╭─ Data excerpts

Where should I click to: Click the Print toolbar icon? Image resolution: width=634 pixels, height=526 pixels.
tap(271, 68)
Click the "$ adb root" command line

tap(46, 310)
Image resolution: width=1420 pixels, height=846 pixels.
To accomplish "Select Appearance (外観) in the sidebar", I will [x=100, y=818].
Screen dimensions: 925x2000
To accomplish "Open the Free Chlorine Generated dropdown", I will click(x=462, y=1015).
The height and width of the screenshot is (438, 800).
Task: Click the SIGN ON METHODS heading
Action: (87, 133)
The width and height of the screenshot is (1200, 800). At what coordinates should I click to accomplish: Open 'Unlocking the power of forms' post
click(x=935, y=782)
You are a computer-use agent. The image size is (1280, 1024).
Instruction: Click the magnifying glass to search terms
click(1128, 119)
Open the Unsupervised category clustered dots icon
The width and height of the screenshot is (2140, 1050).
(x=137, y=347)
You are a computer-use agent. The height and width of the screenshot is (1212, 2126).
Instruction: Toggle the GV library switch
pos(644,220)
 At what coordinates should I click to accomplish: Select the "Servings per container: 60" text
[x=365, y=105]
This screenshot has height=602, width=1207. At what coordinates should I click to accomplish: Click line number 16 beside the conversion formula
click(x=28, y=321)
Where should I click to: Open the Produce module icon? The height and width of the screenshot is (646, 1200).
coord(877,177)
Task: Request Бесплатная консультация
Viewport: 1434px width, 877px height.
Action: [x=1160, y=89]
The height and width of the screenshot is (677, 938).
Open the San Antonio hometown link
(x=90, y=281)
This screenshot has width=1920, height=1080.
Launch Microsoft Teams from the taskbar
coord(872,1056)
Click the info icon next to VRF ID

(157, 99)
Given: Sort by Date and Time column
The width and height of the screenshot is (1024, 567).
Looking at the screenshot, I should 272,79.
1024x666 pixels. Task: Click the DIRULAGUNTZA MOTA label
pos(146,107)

╰─

Exercise objective
Rewrite everything in the listing from the line containing "This screenshot has width=1920, height=1080." down to the line containing "Looking at the screenshot, I should 272,79.", replacing "info icon" with "help icon" and leaving everything else unchanged.

Reply
This screenshot has width=1920, height=1080.
Launch Microsoft Teams from the taskbar
coord(872,1056)
Click the help icon next to VRF ID

(157, 99)
Given: Sort by Date and Time column
The width and height of the screenshot is (1024, 567).
Looking at the screenshot, I should 272,79.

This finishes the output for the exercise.